TEXTE FOURNI:
==========

C’est l’histoire de l’arroseur arrosé. M. Eric Besson, quand il était encore socialiste, à présidé de longues années la Fondation Veolia, ce qui aurait du alerter ses camarades du PS sur ses possibles inclinations futures. Aujourd’hui secrétaire d’Etat chargé de la prospective, de l’évaluation des politiques publiques et du développement de l’économie numérique auprès de M. François Fillon, il vient de rendre le 27 mai 2008 au premier Ministre un rapport intitulé : « Mieux acheter pour un meilleur service du public. Des marchés publics complexes aux partenariats public-privé ». On sait que l’actuel gouvernement, outre son acharnement à liquider les services publics, entend leur substituer aussi massivement que possible les partenariats-public-privé (PPP). L’amusant c’est que ce faisant il prend le risque de fragiliser considérablement les délégations de service public (DSP) traditionnelles, qui ont fait la fortune, notamment, de Veolia et de Suez. A l’heure où la reconduction de centaines de contrats de DSP dans le domaine de l’eau suscitent de violentes polémiques, comme dans le cas du Syndicat des eaux d’Ile-de-France, en banlieue parisienne, une lecture attentive du rapport de M. Besson ouvre d’intéressantes perspectives aux défenseurs de la gestion publique de l’eau. Explication de texte.

Depuis l’automne 2007 les tenants de la privatisation forcenée de tout ce qui ne l’est pas encore font assaut d’inventivité afin, douce litote, « d’optimiser la commande publique ». Pour ce faire les plus « talibans » d’entre eux préconisent carrément de supprimer le Code des marchés publics pour se limiter aux obligations communautaires en la matière.

Halte là !, répond M. Besson, cette solution n’est pas « viable », tout au moins à court terme.

Dans le rapport qu’il a remis au Premier ministre le 27 mai dernier, il préfère mettre en cohérence les outils de la commande publique - sachant qu’il ne traite que les achats « complexes » et « de long terme ».

Pour cela, il propose d’harmoniser les différents instruments par un alignement sur le contrat de partenariat, créé par ordonnance en 2004, et qui vient d’être considérablement « assoupli » afin d’en permettre un usage étendu.

==========

TÂCHES À RÉALISER:
1: Reformulez plus brièvement le paragraphe du texte fourni qui commence par « C’est l’histoire de l’arroseur arrosé », en gardant ses faits principaux.
2: Retapez à l’identique le passage du texte fourni qui commence par « Depuis l’automne 2007 » et se termine par « à court terme. ».

[Données de cibles de clic]
==========

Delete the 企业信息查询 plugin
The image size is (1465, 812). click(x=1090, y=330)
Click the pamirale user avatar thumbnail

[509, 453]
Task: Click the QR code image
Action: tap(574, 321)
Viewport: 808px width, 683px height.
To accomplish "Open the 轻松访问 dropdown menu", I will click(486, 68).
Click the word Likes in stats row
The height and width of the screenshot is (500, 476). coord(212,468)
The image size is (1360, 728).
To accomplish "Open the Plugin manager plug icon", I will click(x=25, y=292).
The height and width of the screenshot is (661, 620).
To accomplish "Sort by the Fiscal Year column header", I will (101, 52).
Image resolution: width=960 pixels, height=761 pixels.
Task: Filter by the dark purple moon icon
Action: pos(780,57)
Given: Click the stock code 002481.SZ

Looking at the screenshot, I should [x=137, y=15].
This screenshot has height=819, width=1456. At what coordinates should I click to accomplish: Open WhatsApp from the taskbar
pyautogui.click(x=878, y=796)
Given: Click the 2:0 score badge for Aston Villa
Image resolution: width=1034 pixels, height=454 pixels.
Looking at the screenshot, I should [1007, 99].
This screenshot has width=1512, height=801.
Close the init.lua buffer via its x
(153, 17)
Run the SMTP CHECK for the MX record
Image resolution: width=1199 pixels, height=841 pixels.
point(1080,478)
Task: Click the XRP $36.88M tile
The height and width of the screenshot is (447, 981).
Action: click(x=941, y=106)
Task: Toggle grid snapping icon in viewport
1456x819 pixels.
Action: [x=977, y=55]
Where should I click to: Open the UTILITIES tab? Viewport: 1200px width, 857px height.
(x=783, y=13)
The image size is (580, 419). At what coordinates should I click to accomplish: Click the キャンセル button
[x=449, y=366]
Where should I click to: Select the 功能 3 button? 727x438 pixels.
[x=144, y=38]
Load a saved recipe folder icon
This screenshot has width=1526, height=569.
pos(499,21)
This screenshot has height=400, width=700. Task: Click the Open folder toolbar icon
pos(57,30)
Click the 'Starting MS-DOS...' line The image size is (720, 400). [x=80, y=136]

==========

RÉPONSES PAR TÂCHE:
1: Éric Besson a longtemps présidé la Fondation Veolia lorsqu’il était socialiste. Devenu secrétaire d’État auprès de François Fillon, il a remis le 27 mai 2008 au Premier ministre un rapport intitulé « Mieux acheter pour un meilleur service du public. Des marchés publics complexes aux partenariats public-privé ». Le gouvernement veut remplacer massivement les services publics par des partenariats public-privé (PPP). Il risque ainsi d’affaiblir les délégations de service public (DSP) traditionnelles, qui ont enrichi Veolia et Suez. Le renouvellement de centaines de contrats de DSP dans le domaine de l’eau suscite de vives polémiques, notamment au Syndicat des eaux d’Île-de-France. Dans ce contexte, le rapport ouvre des perspectives aux défenseurs de la gestion publique de l’eau.

2:
Depuis l’automne 2007 les tenants de la privatisation forcenée de tout ce qui ne l’est pas encore font assaut d’inventivité afin, douce litote, « d’optimiser la commande publique ». Pour ce faire les plus « talibans » d’entre eux préconisent carrément de supprimer le Code des marchés publics pour se limiter aux obligations communautaires en la matière.

Halte là !, répond M. Besson, cette solution n’est pas « viable », tout au moins à court terme.